== REQUIREMENT ==
List all lines in the material below that contain "will".

== EXTRACTED MATERIAL ==
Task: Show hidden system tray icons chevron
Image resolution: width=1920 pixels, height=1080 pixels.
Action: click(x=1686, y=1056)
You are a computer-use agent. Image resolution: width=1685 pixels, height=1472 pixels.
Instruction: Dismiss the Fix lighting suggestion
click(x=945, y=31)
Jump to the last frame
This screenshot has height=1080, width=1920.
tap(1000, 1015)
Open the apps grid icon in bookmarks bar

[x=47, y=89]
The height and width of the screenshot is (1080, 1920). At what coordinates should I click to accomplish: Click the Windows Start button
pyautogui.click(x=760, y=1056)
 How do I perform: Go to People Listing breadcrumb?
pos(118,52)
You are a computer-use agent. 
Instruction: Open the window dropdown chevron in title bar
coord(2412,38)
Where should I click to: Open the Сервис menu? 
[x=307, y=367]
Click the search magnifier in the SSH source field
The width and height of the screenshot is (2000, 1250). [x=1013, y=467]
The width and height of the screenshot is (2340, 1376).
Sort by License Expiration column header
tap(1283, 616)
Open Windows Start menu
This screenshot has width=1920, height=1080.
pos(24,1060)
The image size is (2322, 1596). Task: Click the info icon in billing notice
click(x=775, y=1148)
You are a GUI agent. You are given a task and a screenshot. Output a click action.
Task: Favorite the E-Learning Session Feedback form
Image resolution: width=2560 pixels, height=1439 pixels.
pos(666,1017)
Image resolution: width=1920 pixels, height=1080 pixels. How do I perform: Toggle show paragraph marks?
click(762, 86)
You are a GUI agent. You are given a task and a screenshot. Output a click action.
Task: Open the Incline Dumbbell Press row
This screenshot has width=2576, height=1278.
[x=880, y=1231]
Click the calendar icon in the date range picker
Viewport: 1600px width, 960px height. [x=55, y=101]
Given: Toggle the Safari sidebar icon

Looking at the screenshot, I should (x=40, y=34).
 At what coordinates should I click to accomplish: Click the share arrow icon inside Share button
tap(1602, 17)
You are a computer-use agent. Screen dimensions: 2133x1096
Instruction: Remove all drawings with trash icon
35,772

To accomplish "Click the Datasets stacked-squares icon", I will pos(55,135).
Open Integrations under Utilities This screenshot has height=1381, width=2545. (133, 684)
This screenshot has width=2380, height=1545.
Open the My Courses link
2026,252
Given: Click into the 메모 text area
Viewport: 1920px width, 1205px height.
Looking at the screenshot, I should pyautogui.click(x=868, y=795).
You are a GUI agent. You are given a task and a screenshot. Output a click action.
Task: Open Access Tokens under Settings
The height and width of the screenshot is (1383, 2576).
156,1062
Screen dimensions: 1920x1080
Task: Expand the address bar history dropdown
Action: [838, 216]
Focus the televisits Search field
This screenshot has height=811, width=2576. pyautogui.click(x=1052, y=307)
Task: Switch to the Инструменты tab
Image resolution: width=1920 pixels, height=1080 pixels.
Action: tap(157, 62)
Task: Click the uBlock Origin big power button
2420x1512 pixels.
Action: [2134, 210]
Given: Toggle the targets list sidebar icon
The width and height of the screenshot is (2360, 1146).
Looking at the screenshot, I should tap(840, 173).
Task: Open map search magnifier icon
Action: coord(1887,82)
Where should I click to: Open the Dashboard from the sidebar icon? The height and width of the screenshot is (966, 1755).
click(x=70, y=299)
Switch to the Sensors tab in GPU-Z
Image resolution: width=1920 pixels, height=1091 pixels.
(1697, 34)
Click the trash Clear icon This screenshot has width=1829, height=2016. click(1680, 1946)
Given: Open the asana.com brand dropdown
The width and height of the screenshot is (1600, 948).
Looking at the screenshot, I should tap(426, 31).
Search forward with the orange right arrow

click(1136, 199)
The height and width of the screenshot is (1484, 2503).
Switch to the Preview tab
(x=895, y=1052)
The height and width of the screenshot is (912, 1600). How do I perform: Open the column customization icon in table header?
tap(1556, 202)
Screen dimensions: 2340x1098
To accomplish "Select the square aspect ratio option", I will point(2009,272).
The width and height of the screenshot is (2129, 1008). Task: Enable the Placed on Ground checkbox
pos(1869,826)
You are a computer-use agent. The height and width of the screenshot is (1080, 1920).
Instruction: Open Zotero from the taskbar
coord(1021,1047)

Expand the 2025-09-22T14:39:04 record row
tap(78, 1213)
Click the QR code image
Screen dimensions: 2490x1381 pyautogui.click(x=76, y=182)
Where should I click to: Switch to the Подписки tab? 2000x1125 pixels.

== EXERCISE RESPONSE ==
To accomplish "Click the Datasets stacked-squares icon", I will pos(55,135).
To accomplish "Select the square aspect ratio option", I will point(2009,272).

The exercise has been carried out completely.